DIRECTIONS » Only an exact retyping of all the entries counts as an answer.

THE RECORDS »
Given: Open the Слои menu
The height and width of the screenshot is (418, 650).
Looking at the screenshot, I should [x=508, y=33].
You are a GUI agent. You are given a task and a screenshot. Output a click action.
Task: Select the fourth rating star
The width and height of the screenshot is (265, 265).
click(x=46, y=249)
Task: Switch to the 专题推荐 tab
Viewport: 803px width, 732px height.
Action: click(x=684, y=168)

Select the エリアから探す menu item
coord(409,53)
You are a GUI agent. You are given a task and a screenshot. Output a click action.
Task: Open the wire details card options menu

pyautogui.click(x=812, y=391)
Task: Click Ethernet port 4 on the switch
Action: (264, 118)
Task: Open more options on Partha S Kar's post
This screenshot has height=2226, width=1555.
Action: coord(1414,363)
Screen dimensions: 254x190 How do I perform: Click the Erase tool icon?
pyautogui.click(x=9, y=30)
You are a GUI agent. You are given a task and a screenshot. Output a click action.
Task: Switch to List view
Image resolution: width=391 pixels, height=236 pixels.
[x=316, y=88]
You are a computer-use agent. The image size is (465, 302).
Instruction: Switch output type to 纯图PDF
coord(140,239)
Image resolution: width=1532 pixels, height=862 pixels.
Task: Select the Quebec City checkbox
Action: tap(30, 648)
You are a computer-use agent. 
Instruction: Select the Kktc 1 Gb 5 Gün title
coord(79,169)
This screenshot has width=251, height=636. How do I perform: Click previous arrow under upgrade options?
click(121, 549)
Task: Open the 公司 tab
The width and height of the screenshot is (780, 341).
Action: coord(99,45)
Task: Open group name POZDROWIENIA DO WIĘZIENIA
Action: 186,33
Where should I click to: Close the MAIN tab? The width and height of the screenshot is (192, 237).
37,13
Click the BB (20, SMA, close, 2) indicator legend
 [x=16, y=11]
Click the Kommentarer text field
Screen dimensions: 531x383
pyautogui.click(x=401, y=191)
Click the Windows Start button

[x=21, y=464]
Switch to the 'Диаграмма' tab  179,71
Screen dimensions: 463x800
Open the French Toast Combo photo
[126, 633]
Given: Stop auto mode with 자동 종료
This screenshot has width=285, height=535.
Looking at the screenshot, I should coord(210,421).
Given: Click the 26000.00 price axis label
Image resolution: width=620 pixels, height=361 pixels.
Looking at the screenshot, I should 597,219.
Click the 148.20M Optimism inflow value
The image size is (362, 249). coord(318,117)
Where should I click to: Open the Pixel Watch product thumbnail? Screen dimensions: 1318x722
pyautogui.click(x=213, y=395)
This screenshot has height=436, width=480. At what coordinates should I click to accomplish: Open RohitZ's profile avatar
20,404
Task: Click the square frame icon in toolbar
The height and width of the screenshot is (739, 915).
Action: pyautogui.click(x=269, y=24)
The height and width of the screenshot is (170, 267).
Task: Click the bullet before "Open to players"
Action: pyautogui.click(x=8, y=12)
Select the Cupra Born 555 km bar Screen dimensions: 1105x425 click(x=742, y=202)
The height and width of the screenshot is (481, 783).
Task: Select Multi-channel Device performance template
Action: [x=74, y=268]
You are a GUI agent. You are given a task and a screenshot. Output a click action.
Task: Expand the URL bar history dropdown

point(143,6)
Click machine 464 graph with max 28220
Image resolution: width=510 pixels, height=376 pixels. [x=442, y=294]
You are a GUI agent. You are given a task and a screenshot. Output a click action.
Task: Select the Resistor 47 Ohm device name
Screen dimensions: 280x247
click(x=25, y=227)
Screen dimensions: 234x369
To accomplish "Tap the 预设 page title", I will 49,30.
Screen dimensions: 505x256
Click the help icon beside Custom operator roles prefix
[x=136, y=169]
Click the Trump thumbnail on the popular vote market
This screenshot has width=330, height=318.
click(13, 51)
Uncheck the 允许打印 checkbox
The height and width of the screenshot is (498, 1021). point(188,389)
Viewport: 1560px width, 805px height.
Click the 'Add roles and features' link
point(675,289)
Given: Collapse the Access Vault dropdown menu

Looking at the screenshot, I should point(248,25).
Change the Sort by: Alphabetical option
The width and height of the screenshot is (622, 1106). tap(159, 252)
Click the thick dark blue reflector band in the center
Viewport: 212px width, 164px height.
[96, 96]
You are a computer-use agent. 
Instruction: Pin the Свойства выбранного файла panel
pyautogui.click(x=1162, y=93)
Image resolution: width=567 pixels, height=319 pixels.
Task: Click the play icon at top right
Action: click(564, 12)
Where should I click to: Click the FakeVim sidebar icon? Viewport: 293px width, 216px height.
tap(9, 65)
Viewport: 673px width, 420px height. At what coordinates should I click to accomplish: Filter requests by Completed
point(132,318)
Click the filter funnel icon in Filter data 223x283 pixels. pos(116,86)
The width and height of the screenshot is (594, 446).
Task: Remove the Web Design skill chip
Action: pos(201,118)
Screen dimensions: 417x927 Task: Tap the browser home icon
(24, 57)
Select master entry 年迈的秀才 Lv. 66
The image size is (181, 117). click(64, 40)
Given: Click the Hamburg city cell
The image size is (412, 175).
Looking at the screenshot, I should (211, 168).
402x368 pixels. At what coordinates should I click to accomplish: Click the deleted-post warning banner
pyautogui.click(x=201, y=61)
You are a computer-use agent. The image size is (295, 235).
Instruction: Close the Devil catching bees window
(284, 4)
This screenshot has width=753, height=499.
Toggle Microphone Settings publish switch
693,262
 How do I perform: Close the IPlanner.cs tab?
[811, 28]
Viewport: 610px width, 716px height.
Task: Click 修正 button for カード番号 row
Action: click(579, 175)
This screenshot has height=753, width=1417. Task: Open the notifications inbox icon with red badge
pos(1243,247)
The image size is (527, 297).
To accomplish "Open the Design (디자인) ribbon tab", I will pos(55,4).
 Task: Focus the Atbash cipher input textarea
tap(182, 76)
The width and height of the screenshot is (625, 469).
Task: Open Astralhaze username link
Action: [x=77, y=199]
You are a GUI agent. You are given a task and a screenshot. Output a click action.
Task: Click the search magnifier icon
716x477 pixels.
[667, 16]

EXERCISE ANSWER »
Given: Open the Слои menu
The height and width of the screenshot is (418, 650).
Looking at the screenshot, I should [x=508, y=33].
You are a GUI agent. You are given a task and a screenshot. Output a click action.
Task: Select the fourth rating star
The width and height of the screenshot is (265, 265).
click(x=46, y=249)
Task: Switch to the 专题推荐 tab
Viewport: 803px width, 732px height.
Action: click(x=684, y=168)

Select the エリアから探す menu item
coord(409,53)
You are a GUI agent. You are given a task and a screenshot. Output a click action.
Task: Open the wire details card options menu

pyautogui.click(x=812, y=391)
Task: Click Ethernet port 4 on the switch
Action: (264, 118)
Task: Open more options on Partha S Kar's post
This screenshot has height=2226, width=1555.
Action: coord(1414,363)
Screen dimensions: 254x190 How do I perform: Click the Erase tool icon?
pyautogui.click(x=9, y=30)
You are a GUI agent. You are given a task and a screenshot. Output a click action.
Task: Switch to List view
Image resolution: width=391 pixels, height=236 pixels.
[x=316, y=88]
You are a computer-use agent. The image size is (465, 302).
Instruction: Switch output type to 纯图PDF
coord(140,239)
Image resolution: width=1532 pixels, height=862 pixels.
Task: Select the Quebec City checkbox
Action: tap(30, 648)
You are a computer-use agent. 
Instruction: Select the Kktc 1 Gb 5 Gün title
coord(79,169)
This screenshot has width=251, height=636. How do I perform: Click previous arrow under upgrade options?
click(121, 549)
Task: Open the 公司 tab
The width and height of the screenshot is (780, 341).
Action: coord(99,45)
Task: Open group name POZDROWIENIA DO WIĘZIENIA
Action: 186,33
Where should I click to: Close the MAIN tab? The width and height of the screenshot is (192, 237).
37,13
Click the BB (20, SMA, close, 2) indicator legend
 [x=16, y=11]
Click the Kommentarer text field
Screen dimensions: 531x383
pyautogui.click(x=401, y=191)
Click the Windows Start button

[x=21, y=464]
Switch to the 'Диаграмма' tab  179,71
Screen dimensions: 463x800
Open the French Toast Combo photo
[126, 633]
Given: Stop auto mode with 자동 종료
This screenshot has width=285, height=535.
Looking at the screenshot, I should coord(210,421).
Given: Click the 26000.00 price axis label
Image resolution: width=620 pixels, height=361 pixels.
Looking at the screenshot, I should 597,219.
Click the 148.20M Optimism inflow value
The image size is (362, 249). coord(318,117)
Where should I click to: Open the Pixel Watch product thumbnail? Screen dimensions: 1318x722
pyautogui.click(x=213, y=395)
This screenshot has height=436, width=480. At what coordinates should I click to accomplish: Open RohitZ's profile avatar
20,404
Task: Click the square frame icon in toolbar
The height and width of the screenshot is (739, 915).
Action: pyautogui.click(x=269, y=24)
The height and width of the screenshot is (170, 267).
Task: Click the bullet before "Open to players"
Action: pyautogui.click(x=8, y=12)
Select the Cupra Born 555 km bar Screen dimensions: 1105x425 click(x=742, y=202)
The height and width of the screenshot is (481, 783).
Task: Select Multi-channel Device performance template
Action: [x=74, y=268]
You are a GUI agent. You are given a task and a screenshot. Output a click action.
Task: Expand the URL bar history dropdown

point(143,6)
Click machine 464 graph with max 28220
Image resolution: width=510 pixels, height=376 pixels. [x=442, y=294]
You are a GUI agent. You are given a task and a screenshot. Output a click action.
Task: Select the Resistor 47 Ohm device name
Screen dimensions: 280x247
click(x=25, y=227)
Screen dimensions: 234x369
To accomplish "Tap the 预设 page title", I will 49,30.
Screen dimensions: 505x256
Click the help icon beside Custom operator roles prefix
[x=136, y=169]
Click the Trump thumbnail on the popular vote market
This screenshot has width=330, height=318.
click(13, 51)
Uncheck the 允许打印 checkbox
The height and width of the screenshot is (498, 1021). point(188,389)
Viewport: 1560px width, 805px height.
Click the 'Add roles and features' link
point(675,289)
Given: Collapse the Access Vault dropdown menu

Looking at the screenshot, I should point(248,25).
Change the Sort by: Alphabetical option
The width and height of the screenshot is (622, 1106). tap(159, 252)
Click the thick dark blue reflector band in the center
Viewport: 212px width, 164px height.
[96, 96]
You are a computer-use agent. 
Instruction: Pin the Свойства выбранного файла panel
pyautogui.click(x=1162, y=93)
Image resolution: width=567 pixels, height=319 pixels.
Task: Click the play icon at top right
Action: click(564, 12)
Where should I click to: Click the FakeVim sidebar icon? Viewport: 293px width, 216px height.
tap(9, 65)
Viewport: 673px width, 420px height. At what coordinates should I click to accomplish: Filter requests by Completed
point(132,318)
Click the filter funnel icon in Filter data 223x283 pixels. pos(116,86)
The width and height of the screenshot is (594, 446).
Task: Remove the Web Design skill chip
Action: pos(201,118)
Screen dimensions: 417x927 Task: Tap the browser home icon
(24, 57)
Select master entry 年迈的秀才 Lv. 66
The image size is (181, 117). click(64, 40)
Given: Click the Hamburg city cell
The image size is (412, 175).
Looking at the screenshot, I should (211, 168).
402x368 pixels. At what coordinates should I click to accomplish: Click the deleted-post warning banner
pyautogui.click(x=201, y=61)
You are a computer-use agent. The image size is (295, 235).
Instruction: Close the Devil catching bees window
(284, 4)
This screenshot has width=753, height=499.
Toggle Microphone Settings publish switch
693,262
 How do I perform: Close the IPlanner.cs tab?
[811, 28]
Viewport: 610px width, 716px height.
Task: Click 修正 button for カード番号 row
Action: click(579, 175)
This screenshot has height=753, width=1417. Task: Open the notifications inbox icon with red badge
pos(1243,247)
The image size is (527, 297).
To accomplish "Open the Design (디자인) ribbon tab", I will pos(55,4).
 Task: Focus the Atbash cipher input textarea
tap(182, 76)
The width and height of the screenshot is (625, 469).
Task: Open Astralhaze username link
Action: [x=77, y=199]
You are a GUI agent. You are given a task and a screenshot. Output a click action.
Task: Click the search magnifier icon
716x477 pixels.
[667, 16]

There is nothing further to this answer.